Items listed in a dataset:
************
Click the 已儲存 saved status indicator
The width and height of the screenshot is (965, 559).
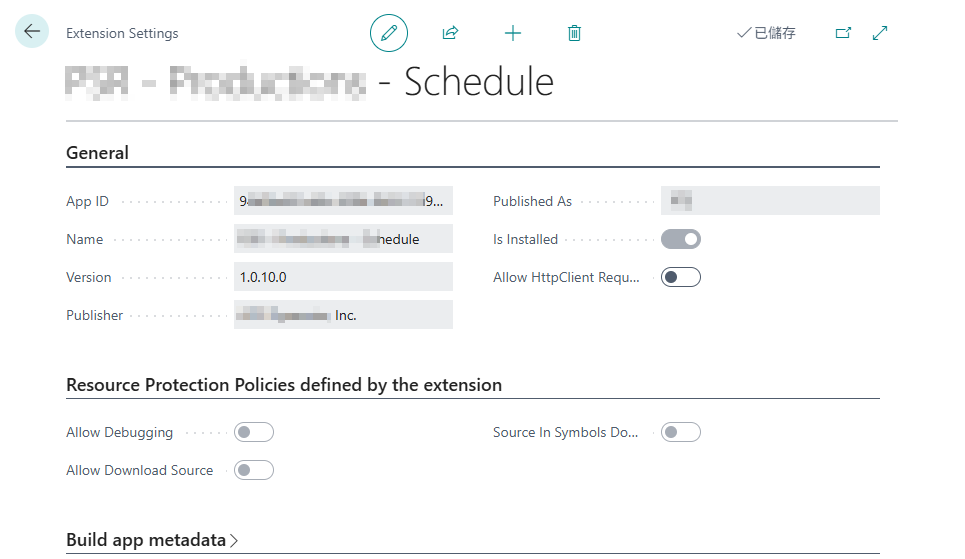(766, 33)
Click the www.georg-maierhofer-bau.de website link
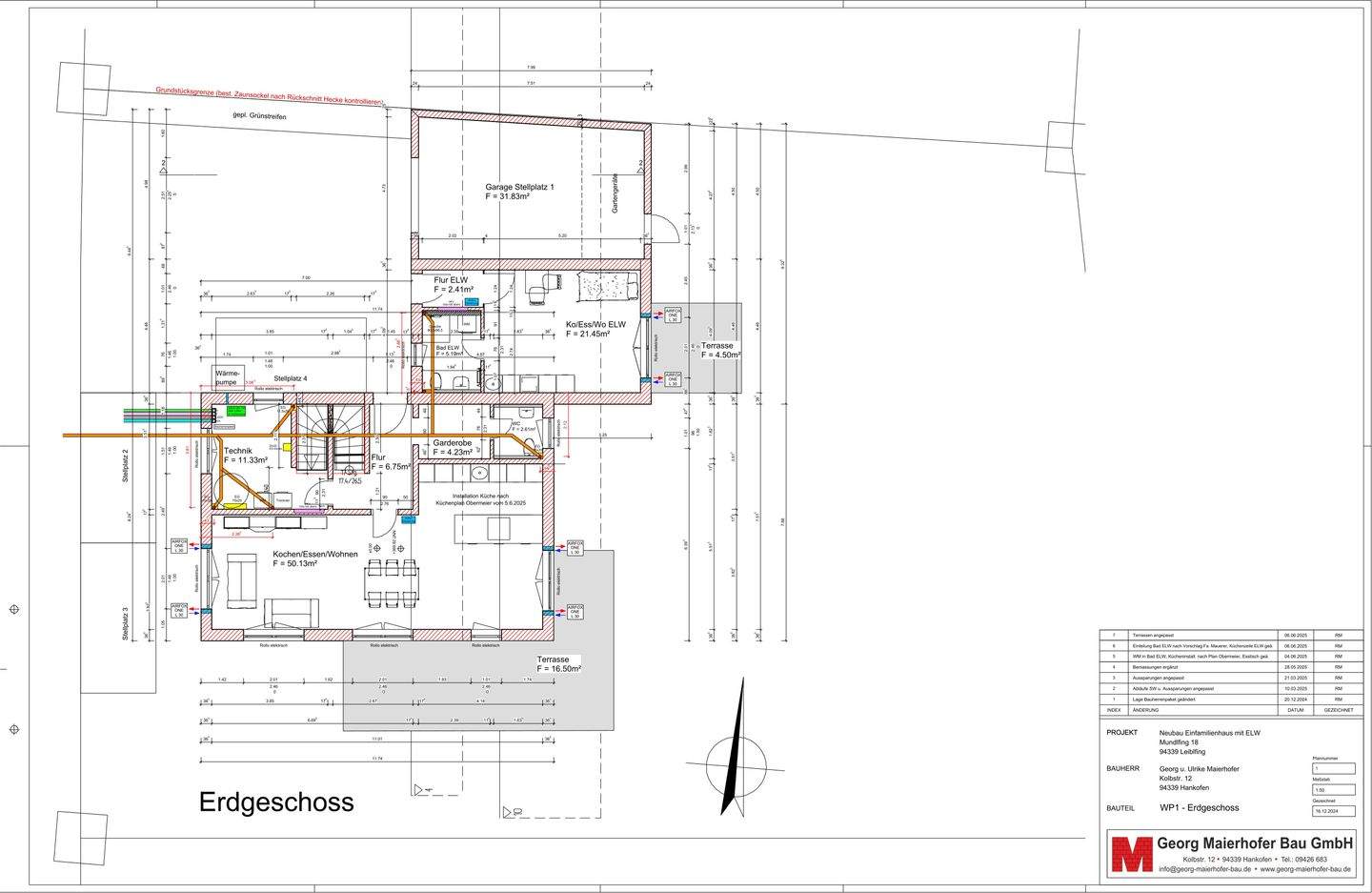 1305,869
************
• Requirement: Restate word for word the lines running from the one with "Click the www.georg-maierhofer-bau.de" to the end of the entries; pictures are to be left out.

• Finished exercise:
Click the www.georg-maierhofer-bau.de website link
 1305,869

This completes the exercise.